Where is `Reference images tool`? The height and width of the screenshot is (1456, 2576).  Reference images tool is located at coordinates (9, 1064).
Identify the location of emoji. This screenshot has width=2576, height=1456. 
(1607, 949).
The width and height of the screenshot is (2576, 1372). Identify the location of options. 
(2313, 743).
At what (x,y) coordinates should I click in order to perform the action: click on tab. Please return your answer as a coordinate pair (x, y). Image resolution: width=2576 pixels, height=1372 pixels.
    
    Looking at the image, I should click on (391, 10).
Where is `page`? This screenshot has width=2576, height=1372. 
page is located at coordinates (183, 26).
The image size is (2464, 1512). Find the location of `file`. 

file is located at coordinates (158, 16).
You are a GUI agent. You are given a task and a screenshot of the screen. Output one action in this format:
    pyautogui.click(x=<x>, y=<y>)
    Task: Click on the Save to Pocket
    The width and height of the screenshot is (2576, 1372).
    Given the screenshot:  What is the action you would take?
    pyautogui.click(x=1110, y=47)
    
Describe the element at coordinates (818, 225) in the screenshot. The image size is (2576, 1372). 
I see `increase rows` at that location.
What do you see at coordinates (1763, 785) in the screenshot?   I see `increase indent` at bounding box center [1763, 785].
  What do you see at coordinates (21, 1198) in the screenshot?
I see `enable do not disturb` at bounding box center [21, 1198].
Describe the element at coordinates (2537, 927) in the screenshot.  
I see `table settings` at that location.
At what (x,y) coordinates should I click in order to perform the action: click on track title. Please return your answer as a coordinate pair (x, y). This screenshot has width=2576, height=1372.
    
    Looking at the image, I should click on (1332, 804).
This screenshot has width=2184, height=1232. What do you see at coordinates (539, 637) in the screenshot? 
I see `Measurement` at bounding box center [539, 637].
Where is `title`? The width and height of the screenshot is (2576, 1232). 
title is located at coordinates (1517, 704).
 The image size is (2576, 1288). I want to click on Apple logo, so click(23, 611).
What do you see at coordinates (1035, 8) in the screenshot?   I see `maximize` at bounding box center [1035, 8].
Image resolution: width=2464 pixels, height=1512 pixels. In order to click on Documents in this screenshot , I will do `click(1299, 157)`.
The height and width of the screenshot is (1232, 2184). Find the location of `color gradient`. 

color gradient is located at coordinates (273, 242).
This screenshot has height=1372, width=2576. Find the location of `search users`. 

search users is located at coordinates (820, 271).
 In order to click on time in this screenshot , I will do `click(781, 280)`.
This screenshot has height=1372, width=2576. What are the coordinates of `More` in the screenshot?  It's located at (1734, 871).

-------------------------

Given request » Update the entire listing above, replacing every occurrence of "Image resolution" with "Display resolution" and keeping everything else unchanged.

Answer for the task »
Where is `Reference images tool`? The height and width of the screenshot is (1456, 2576).  Reference images tool is located at coordinates (9, 1064).
Identify the location of emoji. This screenshot has width=2576, height=1456. 
(1607, 949).
The width and height of the screenshot is (2576, 1372). Identify the location of options. 
(2313, 743).
At what (x,y) coordinates should I click in order to perform the action: click on tab. Please return your answer as a coordinate pair (x, y). Display resolution: width=2576 pixels, height=1372 pixels.
    
    Looking at the image, I should click on (391, 10).
Where is `page`? This screenshot has width=2576, height=1372. 
page is located at coordinates (183, 26).
The image size is (2464, 1512). Find the location of `file`. 

file is located at coordinates (158, 16).
You are a GUI agent. You are given a task and a screenshot of the screen. Output one action in this format:
    pyautogui.click(x=<x>, y=<y>)
    Task: Click on the Save to Pocket
    The width and height of the screenshot is (2576, 1372).
    Given the screenshot:  What is the action you would take?
    pyautogui.click(x=1110, y=47)
    
Describe the element at coordinates (818, 225) in the screenshot. The image size is (2576, 1372). 
I see `increase rows` at that location.
What do you see at coordinates (1763, 785) in the screenshot?   I see `increase indent` at bounding box center [1763, 785].
  What do you see at coordinates (21, 1198) in the screenshot?
I see `enable do not disturb` at bounding box center [21, 1198].
Describe the element at coordinates (2537, 927) in the screenshot.  
I see `table settings` at that location.
At what (x,y) coordinates should I click in order to perform the action: click on track title. Please return your answer as a coordinate pair (x, y). This screenshot has width=2576, height=1372.
    
    Looking at the image, I should click on (1332, 804).
This screenshot has width=2184, height=1232. What do you see at coordinates (539, 637) in the screenshot? 
I see `Measurement` at bounding box center [539, 637].
Where is `title`? The width and height of the screenshot is (2576, 1232). 
title is located at coordinates (1517, 704).
 The image size is (2576, 1288). I want to click on Apple logo, so click(23, 611).
What do you see at coordinates (1035, 8) in the screenshot?   I see `maximize` at bounding box center [1035, 8].
Display resolution: width=2464 pixels, height=1512 pixels. In order to click on Documents in this screenshot , I will do `click(1299, 157)`.
The height and width of the screenshot is (1232, 2184). Find the location of `color gradient`. 

color gradient is located at coordinates (273, 242).
This screenshot has height=1372, width=2576. Find the location of `search users`. 

search users is located at coordinates (820, 271).
 In order to click on time in this screenshot , I will do `click(781, 280)`.
This screenshot has height=1372, width=2576. What are the coordinates of `More` in the screenshot?  It's located at (1734, 871).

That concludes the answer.